Materials and Methods
A deep learning AI algorithm was developed and validated for DBT with retrospectively collected examinations (January 2010 to December 2021) from 14 institutions in the United States and South Korea. A multicenter, reader study was performed to compare the performance of 15 radiologists (7 breast specialists, 8 general radiologists) in interpreting DBT examinations from 258 women (mean, 56 years ± 13.41 [SD]), including 65 cancer cases, with and without the use of AI. Area under the receiver operating characteristic curve (AUC), sensitivity, specificity, and reading time were evaluated.
Results
The AUC for standalone AI performance was 0.93 (95% CI: 0.92,0.94). With AI, radiologists’ AUC improved from 0.90 (0.86, 0.93) to 0.92 (0.88, 0.96; P = .003) in the reader study.
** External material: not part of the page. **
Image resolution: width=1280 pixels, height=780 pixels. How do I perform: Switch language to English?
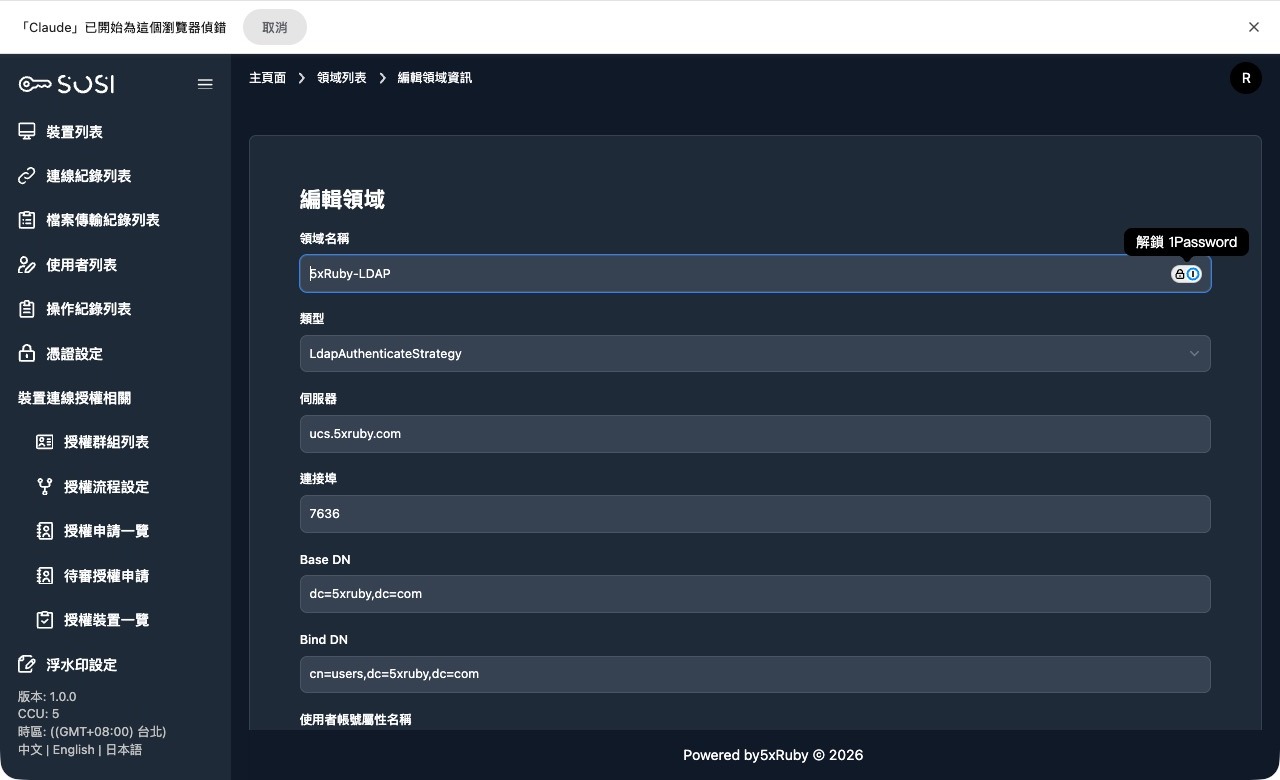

AI showed higher specificity (89.64% (85.34, 93.94)) than radiologists (77.34% (75.82, 78.87; P < .001)). When reading with AI, radiologists’ sensitivity increased from 85.44% (83.22, 87.65) to 87.69% (85.63, 89.75; P = .04), with no evidence of a difference in specificity. Reading time decreased from 54.41 seconds (52.56, 56.27) without AI to 48.52 seconds (46.79, 50.25) with AI (P < .001). Interreader agreement measured by Fleiss kappa increased from 0.59 to 0.62, respectively.
Conclusion
The AI model showed better diagnostic accuracy than radiologists in breast cancer detection and reduced reading times. The concurrent use of AI in DBT interpretation could improve both accuracy and efficiency.